TASK TO COMPLETE:
Convert every line of the listing below into a Markdown table with the columns Row and Line, numbering the rows in order and leaving out blank lines.

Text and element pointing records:
+--

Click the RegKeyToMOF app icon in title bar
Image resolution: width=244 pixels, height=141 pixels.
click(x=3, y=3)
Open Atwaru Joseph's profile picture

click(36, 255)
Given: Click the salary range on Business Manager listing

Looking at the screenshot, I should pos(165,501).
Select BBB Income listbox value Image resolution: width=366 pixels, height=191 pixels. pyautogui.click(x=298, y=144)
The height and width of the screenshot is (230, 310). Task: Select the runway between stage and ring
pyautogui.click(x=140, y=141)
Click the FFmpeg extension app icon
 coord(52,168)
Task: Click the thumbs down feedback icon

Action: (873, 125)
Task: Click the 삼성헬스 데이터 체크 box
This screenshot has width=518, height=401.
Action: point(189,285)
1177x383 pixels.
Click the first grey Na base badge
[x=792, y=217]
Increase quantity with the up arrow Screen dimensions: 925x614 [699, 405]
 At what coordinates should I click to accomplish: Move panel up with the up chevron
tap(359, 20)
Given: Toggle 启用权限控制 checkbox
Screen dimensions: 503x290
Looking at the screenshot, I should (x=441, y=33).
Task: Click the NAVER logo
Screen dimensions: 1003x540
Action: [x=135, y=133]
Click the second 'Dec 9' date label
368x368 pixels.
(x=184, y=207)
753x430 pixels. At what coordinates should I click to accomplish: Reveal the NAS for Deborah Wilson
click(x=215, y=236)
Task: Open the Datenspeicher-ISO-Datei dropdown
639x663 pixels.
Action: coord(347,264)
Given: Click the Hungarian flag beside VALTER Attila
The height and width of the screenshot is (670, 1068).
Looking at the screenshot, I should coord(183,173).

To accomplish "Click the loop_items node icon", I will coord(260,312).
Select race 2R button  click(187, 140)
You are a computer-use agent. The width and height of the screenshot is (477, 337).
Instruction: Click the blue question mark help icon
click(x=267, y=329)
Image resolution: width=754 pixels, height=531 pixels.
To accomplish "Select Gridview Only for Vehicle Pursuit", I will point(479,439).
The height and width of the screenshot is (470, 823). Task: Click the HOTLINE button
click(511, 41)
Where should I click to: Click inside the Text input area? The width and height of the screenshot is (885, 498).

+--

ANSWER:
| Row | Line |
|---|---|
| 1 | Click the RegKeyToMOF app icon in title bar |
| 2 | Image resolution: width=244 pixels, height=141 pixels. |
| 3 | click(x=3, y=3) |
| 4 | Open Atwaru Joseph's profile picture |
| 5 | click(36, 255) |
| 6 | Given: Click the salary range on Business Manager listing |
| 7 | Looking at the screenshot, I should pos(165,501). |
| 8 | Select BBB Income listbox value Image resolution: width=366 pixels, height=191 pixels. pyautogui.click(x=298, y=144) |
| 9 | The height and width of the screenshot is (230, 310). Task: Select the runway between stage and ring |
| 10 | pyautogui.click(x=140, y=141) |
| 11 | Click the FFmpeg extension app icon |
| 12 |  coord(52,168) |
| 13 | Task: Click the thumbs down feedback icon |
| 14 | Action: (873, 125) |
| 15 | Task: Click the 삼성헬스 데이터 체크 box |
| 16 | This screenshot has width=518, height=401. |
| 17 | Action: point(189,285) |
| 18 | 1177x383 pixels. |
| 19 | Click the first grey Na base badge |
| 20 | [x=792, y=217] |
| 21 | Increase quantity with the up arrow Screen dimensions: 925x614 [699, 405] |
| 22 |  At what coordinates should I click to accomplish: Move panel up with the up chevron |
| 23 | tap(359, 20) |
| 24 | Given: Toggle 启用权限控制 checkbox |
| 25 | Screen dimensions: 503x290 |
| 26 | Looking at the screenshot, I should (x=441, y=33). |
| 27 | Task: Click the NAVER logo |
| 28 | Screen dimensions: 1003x540 |
| 29 | Action: [x=135, y=133] |
| 30 | Click the second 'Dec 9' date label |
| 31 | 368x368 pixels. |
| 32 | (x=184, y=207) |
| 33 | 753x430 pixels. At what coordinates should I click to accomplish: Reveal the NAS for Deborah Wilson |
| 34 | click(x=215, y=236) |
| 35 | Task: Open the Datenspeicher-ISO-Datei dropdown |
| 36 | 639x663 pixels. |
| 37 | Action: coord(347,264) |
| 38 | Given: Click the Hungarian flag beside VALTER Attila |
| 39 | The height and width of the screenshot is (670, 1068). |
| 40 | Looking at the screenshot, I should coord(183,173). |
| 41 | To accomplish "Click the loop_items node icon", I will coord(260,312). |
| 42 | Select race 2R button  click(187, 140) |
| 43 | You are a computer-use agent. The width and height of the screenshot is (477, 337). |
| 44 | Instruction: Click the blue question mark help icon |
| 45 | click(x=267, y=329) |
| 46 | Image resolution: width=754 pixels, height=531 pixels. |
| 47 | To accomplish "Select Gridview Only for Vehicle Pursuit", I will point(479,439). |
| 48 | The height and width of the screenshot is (470, 823). Task: Click the HOTLINE button |
| 49 | click(511, 41) |
| 50 | Where should I click to: Click inside the Text input area? The width and height of the screenshot is (885, 498). |